Provincial Minister of Punjab for Special Education
- In office 13 September 2018 – 10 April 2022

Member of the Provincial Assembly of the Punjab
- In office 15 August 2018 – 14 January 2023
- Constituency: PP-36 Sialkot-II

Personal details
- Born: 1 May 1956 (age 70) Sialkot, Punjab, Pakistan
- Party: PML(Z) (2025-present)
- Other political affiliations: IPP (2023-2025) PTI (2018-2023)

= Chaudhry Muhammad Akhlaq =

Pakistani politician

Chaudhry Muhammad Akhlaq is a Pakistani politician who was the Provincial Minister of Punjab for Special Education, in office from 13 September 2018 till April 2022. He had been a member of the Provincial Assembly of the Punjab from August 2018 till January 2023.

==Early life and education==
He was born on 1 May 1956 in Sialkot, Pakistan.

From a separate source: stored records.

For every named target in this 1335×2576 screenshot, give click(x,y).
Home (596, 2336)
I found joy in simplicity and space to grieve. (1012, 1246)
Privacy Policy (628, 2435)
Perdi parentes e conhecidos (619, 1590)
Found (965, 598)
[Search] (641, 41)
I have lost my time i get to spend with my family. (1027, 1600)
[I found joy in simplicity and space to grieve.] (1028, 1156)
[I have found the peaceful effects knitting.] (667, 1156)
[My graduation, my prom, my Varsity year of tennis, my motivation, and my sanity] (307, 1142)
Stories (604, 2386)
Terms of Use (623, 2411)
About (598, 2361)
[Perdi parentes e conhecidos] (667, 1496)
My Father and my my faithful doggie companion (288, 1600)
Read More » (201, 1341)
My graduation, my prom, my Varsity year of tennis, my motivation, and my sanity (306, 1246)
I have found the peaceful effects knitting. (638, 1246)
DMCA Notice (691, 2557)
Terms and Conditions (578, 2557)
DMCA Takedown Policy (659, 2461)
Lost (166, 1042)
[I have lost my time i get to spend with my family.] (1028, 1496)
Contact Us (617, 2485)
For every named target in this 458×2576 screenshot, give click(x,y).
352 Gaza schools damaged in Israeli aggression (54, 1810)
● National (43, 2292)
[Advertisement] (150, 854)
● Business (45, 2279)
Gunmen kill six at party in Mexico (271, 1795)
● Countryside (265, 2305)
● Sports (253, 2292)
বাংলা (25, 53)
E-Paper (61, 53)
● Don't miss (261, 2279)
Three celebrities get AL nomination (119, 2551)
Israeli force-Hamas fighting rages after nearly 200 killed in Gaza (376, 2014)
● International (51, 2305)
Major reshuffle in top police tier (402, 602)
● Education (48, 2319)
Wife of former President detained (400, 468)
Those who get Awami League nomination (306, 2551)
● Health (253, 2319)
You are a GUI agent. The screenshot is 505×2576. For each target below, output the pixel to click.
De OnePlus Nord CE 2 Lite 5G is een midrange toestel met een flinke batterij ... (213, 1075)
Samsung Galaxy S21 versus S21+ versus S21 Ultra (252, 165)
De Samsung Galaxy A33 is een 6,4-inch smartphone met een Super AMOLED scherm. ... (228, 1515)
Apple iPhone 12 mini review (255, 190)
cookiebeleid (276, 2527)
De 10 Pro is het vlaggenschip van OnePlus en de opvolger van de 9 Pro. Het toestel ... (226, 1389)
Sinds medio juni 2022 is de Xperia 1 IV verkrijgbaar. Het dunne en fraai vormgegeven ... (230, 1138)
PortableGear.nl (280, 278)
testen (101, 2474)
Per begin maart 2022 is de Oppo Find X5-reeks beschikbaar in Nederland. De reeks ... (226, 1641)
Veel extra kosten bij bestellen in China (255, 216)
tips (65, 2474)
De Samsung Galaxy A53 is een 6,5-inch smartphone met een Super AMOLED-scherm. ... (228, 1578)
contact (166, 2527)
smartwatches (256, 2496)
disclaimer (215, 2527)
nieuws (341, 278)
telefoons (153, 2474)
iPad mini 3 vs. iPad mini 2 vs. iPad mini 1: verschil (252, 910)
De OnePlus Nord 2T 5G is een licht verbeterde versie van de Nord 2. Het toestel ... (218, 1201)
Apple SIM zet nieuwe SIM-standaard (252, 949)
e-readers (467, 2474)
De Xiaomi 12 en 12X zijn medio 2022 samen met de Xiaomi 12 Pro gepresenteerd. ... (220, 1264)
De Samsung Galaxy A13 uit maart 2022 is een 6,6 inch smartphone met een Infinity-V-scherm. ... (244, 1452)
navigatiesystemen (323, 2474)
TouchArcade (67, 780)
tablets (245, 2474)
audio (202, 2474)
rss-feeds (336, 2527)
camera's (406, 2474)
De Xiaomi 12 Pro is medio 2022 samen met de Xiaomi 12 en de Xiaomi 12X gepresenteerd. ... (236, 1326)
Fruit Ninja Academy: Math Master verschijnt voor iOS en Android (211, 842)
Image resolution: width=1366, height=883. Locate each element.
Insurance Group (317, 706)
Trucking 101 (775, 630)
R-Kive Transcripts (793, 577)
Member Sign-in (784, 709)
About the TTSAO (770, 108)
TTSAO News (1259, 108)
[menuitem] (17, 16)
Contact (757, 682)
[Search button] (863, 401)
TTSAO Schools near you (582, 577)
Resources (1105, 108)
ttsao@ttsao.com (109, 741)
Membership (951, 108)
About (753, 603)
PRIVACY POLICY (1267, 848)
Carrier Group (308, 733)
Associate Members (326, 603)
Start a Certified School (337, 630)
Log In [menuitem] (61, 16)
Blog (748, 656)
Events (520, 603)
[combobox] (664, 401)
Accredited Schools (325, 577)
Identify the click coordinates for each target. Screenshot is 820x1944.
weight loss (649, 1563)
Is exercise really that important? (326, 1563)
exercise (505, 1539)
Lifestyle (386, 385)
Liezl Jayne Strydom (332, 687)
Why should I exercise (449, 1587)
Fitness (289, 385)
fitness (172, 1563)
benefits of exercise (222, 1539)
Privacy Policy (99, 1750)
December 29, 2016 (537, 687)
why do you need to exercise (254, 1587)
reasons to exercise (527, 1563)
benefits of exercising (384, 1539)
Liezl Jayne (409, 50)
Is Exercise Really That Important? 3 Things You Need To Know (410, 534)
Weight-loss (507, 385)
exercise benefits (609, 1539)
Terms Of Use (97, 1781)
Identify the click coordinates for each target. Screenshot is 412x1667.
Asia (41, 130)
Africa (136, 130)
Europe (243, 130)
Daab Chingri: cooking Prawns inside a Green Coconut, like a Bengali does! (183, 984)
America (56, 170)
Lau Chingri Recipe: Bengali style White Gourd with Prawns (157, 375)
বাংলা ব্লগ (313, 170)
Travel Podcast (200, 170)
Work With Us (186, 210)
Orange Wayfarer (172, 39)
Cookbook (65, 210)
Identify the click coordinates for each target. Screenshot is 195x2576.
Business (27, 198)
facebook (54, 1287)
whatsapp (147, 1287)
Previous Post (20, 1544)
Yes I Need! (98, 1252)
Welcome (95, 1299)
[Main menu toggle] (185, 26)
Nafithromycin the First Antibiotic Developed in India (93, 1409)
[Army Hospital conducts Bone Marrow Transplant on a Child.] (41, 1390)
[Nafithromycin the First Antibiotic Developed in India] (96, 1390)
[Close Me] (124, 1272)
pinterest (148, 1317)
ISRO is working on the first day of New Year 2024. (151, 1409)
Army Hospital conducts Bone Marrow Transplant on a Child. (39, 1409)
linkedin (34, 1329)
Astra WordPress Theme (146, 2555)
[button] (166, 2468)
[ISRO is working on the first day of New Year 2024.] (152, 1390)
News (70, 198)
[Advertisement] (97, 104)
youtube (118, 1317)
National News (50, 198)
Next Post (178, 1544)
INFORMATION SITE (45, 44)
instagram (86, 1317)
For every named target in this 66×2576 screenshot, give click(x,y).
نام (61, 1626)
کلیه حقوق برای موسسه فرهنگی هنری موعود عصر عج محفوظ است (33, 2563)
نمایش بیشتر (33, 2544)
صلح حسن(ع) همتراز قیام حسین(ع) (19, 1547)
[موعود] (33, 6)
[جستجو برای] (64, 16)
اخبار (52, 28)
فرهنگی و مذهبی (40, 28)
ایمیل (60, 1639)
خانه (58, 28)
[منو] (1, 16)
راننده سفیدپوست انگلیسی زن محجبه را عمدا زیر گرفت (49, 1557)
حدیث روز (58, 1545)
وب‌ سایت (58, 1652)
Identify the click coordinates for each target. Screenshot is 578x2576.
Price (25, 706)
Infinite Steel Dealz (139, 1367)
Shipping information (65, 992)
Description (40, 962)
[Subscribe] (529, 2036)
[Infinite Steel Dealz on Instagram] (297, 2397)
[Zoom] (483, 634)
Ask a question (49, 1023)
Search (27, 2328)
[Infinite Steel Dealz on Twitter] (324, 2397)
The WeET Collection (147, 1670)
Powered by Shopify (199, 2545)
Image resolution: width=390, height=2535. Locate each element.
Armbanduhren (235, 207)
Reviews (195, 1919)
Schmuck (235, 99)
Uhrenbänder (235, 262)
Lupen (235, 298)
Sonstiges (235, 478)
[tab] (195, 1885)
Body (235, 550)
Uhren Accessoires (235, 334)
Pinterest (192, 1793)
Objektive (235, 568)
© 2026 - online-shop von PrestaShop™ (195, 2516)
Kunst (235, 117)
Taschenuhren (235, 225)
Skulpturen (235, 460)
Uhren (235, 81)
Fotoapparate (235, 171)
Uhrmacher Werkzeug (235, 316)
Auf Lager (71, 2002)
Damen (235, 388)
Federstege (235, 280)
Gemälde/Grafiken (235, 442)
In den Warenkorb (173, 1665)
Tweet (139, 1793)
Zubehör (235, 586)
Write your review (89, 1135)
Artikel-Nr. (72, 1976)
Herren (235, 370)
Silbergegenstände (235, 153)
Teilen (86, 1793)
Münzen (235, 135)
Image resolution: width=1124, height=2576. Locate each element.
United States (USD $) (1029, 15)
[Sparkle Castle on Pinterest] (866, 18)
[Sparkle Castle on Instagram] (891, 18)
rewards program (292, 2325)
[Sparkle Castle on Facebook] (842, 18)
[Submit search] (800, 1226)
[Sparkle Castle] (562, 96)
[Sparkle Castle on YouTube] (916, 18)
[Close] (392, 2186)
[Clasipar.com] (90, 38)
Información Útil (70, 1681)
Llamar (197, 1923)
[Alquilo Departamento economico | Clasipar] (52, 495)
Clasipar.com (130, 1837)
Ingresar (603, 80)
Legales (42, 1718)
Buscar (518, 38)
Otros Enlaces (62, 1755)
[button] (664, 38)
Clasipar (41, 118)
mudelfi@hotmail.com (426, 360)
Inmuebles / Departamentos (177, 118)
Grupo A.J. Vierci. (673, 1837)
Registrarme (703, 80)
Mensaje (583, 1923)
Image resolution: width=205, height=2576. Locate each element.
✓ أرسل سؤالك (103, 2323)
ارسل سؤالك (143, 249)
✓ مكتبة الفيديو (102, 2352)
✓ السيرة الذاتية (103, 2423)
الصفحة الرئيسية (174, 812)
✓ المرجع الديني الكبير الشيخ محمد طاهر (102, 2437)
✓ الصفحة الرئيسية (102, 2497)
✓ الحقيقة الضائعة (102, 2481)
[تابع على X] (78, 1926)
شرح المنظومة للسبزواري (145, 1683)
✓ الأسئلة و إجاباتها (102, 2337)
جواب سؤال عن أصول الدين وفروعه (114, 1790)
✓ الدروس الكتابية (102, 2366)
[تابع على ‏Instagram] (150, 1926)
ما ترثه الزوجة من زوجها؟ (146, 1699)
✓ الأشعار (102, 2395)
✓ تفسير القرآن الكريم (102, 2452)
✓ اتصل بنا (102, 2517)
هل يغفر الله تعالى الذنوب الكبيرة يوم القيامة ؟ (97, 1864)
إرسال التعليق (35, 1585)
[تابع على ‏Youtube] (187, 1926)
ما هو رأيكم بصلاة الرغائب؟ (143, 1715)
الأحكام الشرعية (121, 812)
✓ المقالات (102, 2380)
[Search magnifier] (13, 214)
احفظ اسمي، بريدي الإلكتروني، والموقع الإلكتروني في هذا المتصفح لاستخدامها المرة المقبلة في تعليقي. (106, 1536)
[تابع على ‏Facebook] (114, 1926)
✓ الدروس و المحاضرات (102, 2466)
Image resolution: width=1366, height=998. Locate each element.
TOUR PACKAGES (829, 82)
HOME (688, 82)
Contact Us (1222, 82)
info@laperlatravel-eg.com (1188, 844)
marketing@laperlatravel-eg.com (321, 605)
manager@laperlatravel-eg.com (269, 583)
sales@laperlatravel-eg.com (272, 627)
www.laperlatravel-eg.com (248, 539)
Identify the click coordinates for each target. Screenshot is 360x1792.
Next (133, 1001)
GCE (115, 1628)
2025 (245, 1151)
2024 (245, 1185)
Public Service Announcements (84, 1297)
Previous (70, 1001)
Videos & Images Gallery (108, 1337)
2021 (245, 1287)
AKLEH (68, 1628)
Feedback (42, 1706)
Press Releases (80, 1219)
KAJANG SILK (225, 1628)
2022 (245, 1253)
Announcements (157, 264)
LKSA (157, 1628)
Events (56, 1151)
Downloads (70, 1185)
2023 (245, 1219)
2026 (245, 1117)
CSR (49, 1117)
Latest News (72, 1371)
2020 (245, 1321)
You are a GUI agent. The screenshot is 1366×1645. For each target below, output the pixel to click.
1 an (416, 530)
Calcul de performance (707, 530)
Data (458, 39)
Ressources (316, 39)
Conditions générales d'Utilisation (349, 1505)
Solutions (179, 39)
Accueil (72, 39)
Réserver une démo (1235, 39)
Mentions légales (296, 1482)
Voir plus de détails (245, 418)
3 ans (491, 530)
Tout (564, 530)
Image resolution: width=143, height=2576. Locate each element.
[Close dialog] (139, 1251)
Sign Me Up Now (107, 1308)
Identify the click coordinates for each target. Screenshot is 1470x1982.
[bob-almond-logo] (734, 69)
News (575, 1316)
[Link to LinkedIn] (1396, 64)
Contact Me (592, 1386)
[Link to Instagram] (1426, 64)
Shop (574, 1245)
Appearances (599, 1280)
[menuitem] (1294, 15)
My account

He holds a degree of Bachelor of Commerce.

He has five children.

==Political career==
He was elected to the Provincial Assembly of the Punjab as a candidate of Pakistan Muslim League (N) (PML-N) from PP-122 (Sialkot-II) in the 2008 Punjab provincial election. He received 33,959 votes and defeated Raja Amer Khan, a candidate of Pakistan Peoples Party (PPP). In September 2012, the Supreme Court of Pakistan disqualified him as member of the Provincial Assembly.

He was re-elected to the Provincial Assembly of the Punjab as a candidate of the Pakistan Tehreek-e-Insaf (PTI) from PP-36 (Sialkot-II) in the 2018 Punjab provincial election.

On 12 September 2018, he was inducted into the cabinet of Chief Minister Sardar Usman Buzdar. On 13 September 2018, he was appointed Provincial Minister of Punjab for Special Education.

He ran for a seat in the Provincial Assembly from PP-37 Sialkot-III as a candidate of the IPP in the 2024 Punjab provincial election.

== Book ==

- Shahbāz Sharīf siyāsat aur ʻamal [Shahbaz Sharif: Politics and Actions], Jumhoori Publications, 2011, 294 p.